The New York Post reported: "The layoffs include Greg Emmanuel, the chief content officer and most senior editor, who had moved with the title from Wenner Media and got elevated to the top job when American Media laid off the previous editor-in-chief, Mark Healy, in 2017."

On Twitter, the news was taken as the death of the magazine. "RIP @mensjournal," the writer Stephen Rodrick wrote. The investigative reporter Bryn Stole wrote: "here is full of the kinds of ambitious and entertaining pieces that made Men's Journal a damn fine magazine. It was among a small—& dwindling—number of places that'd actually pay writers to chase these sorts of stories."

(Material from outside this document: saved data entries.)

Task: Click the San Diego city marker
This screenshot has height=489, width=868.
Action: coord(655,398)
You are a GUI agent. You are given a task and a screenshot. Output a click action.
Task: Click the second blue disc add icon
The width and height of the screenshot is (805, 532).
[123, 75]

In December 2022, it was reported that The Arena Group, owner of Sports Illustrated and other publications, would acquire Men's Journal from AMI. On February 3, 2023, the Wall Street Journal reported that The Arena Group would begin using artificial intelligence to generate magazine content. On February 9, Futurism reported that the first story Men’s Journal published using AI — a piece titled — included “serious errors.” Bradley Anawalt, the chief of medicine at the University of Washington Medical Center, pointed out 18 specific errors in the story, according to Futurism.

In February 2023, subscribers of Men’s Journal received the March 2023 issue of Sports Illustrated with a cover announcing that Men's Journal had ceased publication. Subscribers were to receive copies of Sports Illustrated for the remaining duration of their subscription, and those subscribed to both will have their Sports Illustrated subscription extended by the amount of Men's Journal issues that they would not receive.

On July 11, 2025, the print edition of Men’s Journal hit newsstands once again with The Bear’s Matty Matheson on its cover. Relaunched as a quarterly publication by The Arena Group, the 100-page summer issue was helmed by editor-in-chief Brittany Smith.

==Covers==
Men's Journal covers have included Jeremy Renner, Mark Wahlberg, Robert Downey Jr., Daniel Craig, Rafael Nadal, Jake Gyllenhaal, Anderson Cooper, Jimmy Fallon, Harrison Ford, Anthony Bourdain, Liam Neeson, J. J. Watt, and Arnold Schwarzenegger.